What to produce = Every record is to be restated exactly, with nothing left out.

Given entries =

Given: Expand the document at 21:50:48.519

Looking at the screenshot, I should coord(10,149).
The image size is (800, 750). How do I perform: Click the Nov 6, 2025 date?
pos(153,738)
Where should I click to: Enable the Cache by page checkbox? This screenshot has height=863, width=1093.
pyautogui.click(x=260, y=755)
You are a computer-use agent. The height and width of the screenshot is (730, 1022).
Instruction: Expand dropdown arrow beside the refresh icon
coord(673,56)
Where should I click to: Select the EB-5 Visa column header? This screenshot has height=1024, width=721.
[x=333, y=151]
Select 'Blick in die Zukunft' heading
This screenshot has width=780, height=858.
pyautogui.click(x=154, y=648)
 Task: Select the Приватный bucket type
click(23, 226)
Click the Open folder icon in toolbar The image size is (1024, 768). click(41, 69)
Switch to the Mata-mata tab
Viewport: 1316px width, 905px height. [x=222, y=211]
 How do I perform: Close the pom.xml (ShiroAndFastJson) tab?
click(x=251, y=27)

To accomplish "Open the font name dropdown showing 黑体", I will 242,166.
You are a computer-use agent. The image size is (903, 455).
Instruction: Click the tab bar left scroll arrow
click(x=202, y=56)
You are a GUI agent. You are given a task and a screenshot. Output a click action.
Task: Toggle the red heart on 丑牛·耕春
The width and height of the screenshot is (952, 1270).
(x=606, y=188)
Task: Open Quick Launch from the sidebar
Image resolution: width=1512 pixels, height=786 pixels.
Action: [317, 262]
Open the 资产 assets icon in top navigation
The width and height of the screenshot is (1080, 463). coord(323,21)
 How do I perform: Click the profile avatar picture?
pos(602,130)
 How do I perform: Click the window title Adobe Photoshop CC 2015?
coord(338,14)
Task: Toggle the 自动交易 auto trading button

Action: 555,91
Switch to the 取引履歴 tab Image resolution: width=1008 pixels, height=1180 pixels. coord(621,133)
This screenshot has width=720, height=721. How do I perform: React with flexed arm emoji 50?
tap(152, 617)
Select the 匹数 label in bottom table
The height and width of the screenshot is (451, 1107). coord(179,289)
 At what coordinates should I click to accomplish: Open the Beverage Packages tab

Completed exercise =
Given: Expand the document at 21:50:48.519

Looking at the screenshot, I should coord(10,149).
The image size is (800, 750). How do I perform: Click the Nov 6, 2025 date?
pos(153,738)
Where should I click to: Enable the Cache by page checkbox? This screenshot has height=863, width=1093.
pyautogui.click(x=260, y=755)
You are a computer-use agent. The height and width of the screenshot is (730, 1022).
Instruction: Expand dropdown arrow beside the refresh icon
coord(673,56)
Where should I click to: Select the EB-5 Visa column header? This screenshot has height=1024, width=721.
[x=333, y=151]
Select 'Blick in die Zukunft' heading
This screenshot has width=780, height=858.
pyautogui.click(x=154, y=648)
 Task: Select the Приватный bucket type
click(23, 226)
Click the Open folder icon in toolbar The image size is (1024, 768). click(41, 69)
Switch to the Mata-mata tab
Viewport: 1316px width, 905px height. [x=222, y=211]
 How do I perform: Close the pom.xml (ShiroAndFastJson) tab?
click(x=251, y=27)

To accomplish "Open the font name dropdown showing 黑体", I will 242,166.
You are a computer-use agent. The image size is (903, 455).
Instruction: Click the tab bar left scroll arrow
click(x=202, y=56)
You are a GUI agent. You are given a task and a screenshot. Output a click action.
Task: Toggle the red heart on 丑牛·耕春
The width and height of the screenshot is (952, 1270).
(x=606, y=188)
Task: Open Quick Launch from the sidebar
Image resolution: width=1512 pixels, height=786 pixels.
Action: [317, 262]
Open the 资产 assets icon in top navigation
The width and height of the screenshot is (1080, 463). coord(323,21)
 How do I perform: Click the profile avatar picture?
pos(602,130)
 How do I perform: Click the window title Adobe Photoshop CC 2015?
coord(338,14)
Task: Toggle the 自动交易 auto trading button

Action: 555,91
Switch to the 取引履歴 tab Image resolution: width=1008 pixels, height=1180 pixels. coord(621,133)
This screenshot has width=720, height=721. How do I perform: React with flexed arm emoji 50?
tap(152, 617)
Select the 匹数 label in bottom table
The height and width of the screenshot is (451, 1107). coord(179,289)
 At what coordinates should I click to accomplish: Open the Beverage Packages tab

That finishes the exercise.